Разумеется, первым на горшок она посадила Люцика. От обиды Людвиг написал в штаны, из-за чего в крохотной келье, в которой единственным источником свежего воздуха служило маленькое окошко под потолком, гадко запахло теплой мочой. Мама в гневе завизжала и принялась лупить Людвига по голой заднице, прекрасно зная, что тот обмочился нарочно.

Именно в таком виде их и застали: Люцик без штанов — на отхожем ведре, растопырив бесчувственные ноги, а Вигги — на руках у матери. Лицо Ур-Кха не дрогнуло, он даже не поморщился. Таков он был, главный жрец крешников, единственный, кто мог их исцелить.

* * *

Всю дорогу до церемониального зала они молчали, понурив головы. Мама то ли не успела, то ли не захотела переодевать Людвига, из-за чего на самое главное событие в своей жизни он шел в насквозь мокрых штанах.

Коридор, вырезанный в скалах, был таким узким, что двоим в нем не разойтись. Колесное кресло Люцика сразу же застряло между стенами из желтоватого известняка. Тогда мама взяла немощное тело сына и понесла на руках. Люциан, крайне довольный таким поворотом, обнял шею матери и заулыбался.

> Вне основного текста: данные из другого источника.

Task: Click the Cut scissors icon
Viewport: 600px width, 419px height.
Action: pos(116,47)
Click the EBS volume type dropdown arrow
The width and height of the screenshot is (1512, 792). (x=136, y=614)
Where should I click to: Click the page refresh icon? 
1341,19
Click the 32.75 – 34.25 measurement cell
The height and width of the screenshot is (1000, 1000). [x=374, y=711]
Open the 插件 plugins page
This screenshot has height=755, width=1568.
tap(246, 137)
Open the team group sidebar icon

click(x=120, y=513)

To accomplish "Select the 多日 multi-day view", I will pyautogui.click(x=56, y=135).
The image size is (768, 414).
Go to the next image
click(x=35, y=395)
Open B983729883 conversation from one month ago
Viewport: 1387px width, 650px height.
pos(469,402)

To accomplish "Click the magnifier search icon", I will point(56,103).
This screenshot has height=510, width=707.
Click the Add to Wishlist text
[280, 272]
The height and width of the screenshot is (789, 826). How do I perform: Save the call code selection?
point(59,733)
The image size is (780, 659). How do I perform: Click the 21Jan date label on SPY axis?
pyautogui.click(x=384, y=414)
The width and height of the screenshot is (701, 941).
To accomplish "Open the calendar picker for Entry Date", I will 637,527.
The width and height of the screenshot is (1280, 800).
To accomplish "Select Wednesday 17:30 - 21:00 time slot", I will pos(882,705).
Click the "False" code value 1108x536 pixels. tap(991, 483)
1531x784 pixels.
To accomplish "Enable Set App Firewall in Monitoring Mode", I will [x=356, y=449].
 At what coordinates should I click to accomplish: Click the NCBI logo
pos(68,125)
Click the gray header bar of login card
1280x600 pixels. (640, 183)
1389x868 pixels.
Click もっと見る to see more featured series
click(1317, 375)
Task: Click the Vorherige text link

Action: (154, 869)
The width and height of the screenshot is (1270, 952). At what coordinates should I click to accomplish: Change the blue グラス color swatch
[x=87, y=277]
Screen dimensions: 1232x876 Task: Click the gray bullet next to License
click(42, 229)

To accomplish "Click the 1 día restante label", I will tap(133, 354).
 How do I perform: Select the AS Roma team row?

Людвигу же приходилось семенить позади. Он очень злился на брата и даже подумывал в голос расплакаться, чтобы и его понесли. В такие мгновения он особенно остро чувствовал себя никому не нужным.

Коридор все тянулся и тянулся, извиваясь, будто змея. Вигги порядком устал, да и мокрая ткань штанов неприятно липла к телу. Его бесчувственные руки мама сложила на груди и обвязала платком, чтобы не болтались, а сверху накинула кожаную куртку. Она всегда так его одевала, когда не хотела, чтобы окружающие видели немощь сына, ведь теперь он казался обычным ребенком, наказанным за любознательность: по хашмирским обычаям таким узлом заворачивали руки излишне шаловливым детям.